Die Kantonspolizei stattet 130 Regional-, Verkehrs- und Flughafenpolizisten mit der Elektrowaffe aus. Entscheidend ist dabei, wann die Waffe zur Anwendung kommt.

Lähmt mit Stromstössen: Ein Mitglied einer Genfer Sondereinheit hält einen Taser in der Hand.
Lähmt mit Stromstössen: Ein Mitglied einer Genfer Sondereinheit hält einen Taser in der Hand.
Keystone

Irgendwie löst es ein mulmiges Gefühl aus: Die Kantonspolizei geht künftig mit sogenannten Tasern auf Patrouille, Elektroschockpistolen, die als nicht tödlich vermarktet werden. Und doch kam es im Ausland mehr als einmal zu Todesfällen nach dem Einsatz eines Tasers.

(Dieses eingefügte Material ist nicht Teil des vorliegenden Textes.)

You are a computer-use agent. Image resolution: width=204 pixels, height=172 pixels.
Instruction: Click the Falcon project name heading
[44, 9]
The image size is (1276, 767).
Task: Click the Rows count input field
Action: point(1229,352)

Ist es also zu verantworten, wenn patrouillerende Polizisten Taser dabei haben? Sollte diese Waffe nicht nur in die Hände von speziell ausgebildeten Sondereinheiten gegeben werben? Die Skepsis ist berechtigt – und dennoch ist die Frage falsch gestellt. Jeder Polizist muss mit einer Schusswaffe umgehen können. Wer das kann, der kann auch einen Taser korrekt und verantwortungsvoll einsetzen. Die hiesigen Polizisten haben bisher kaum einen Anlass gegeben, dass man an dieser Kompetenz zweifeln müsste.

Seriöse Schulung wichtig

Die Erfahrungen im Ausland, vor allem in den USA, zeigen überdies, dass die Todesfälle meist auf falsche Anwendung der Elektroschockwaffe zurückzuführen sind. Und dass die Waffe dort oft zu leichtfertig zum Einsatz kommt. Wie übrigens auch die Schusswaffe. Um so wichtiger ist eine seriöse Schulung am Taser – so seriös, wie sie auch im Umgang mit der Pistole sein muss. Wenn das gewährleistet ist, ist gegen den Taser wenig einzuwenden. Es ist allemal besser, einen Übeltäter kurz ausser Gefecht zu setzen, als ernsthafte Verletzungen zu riskieren.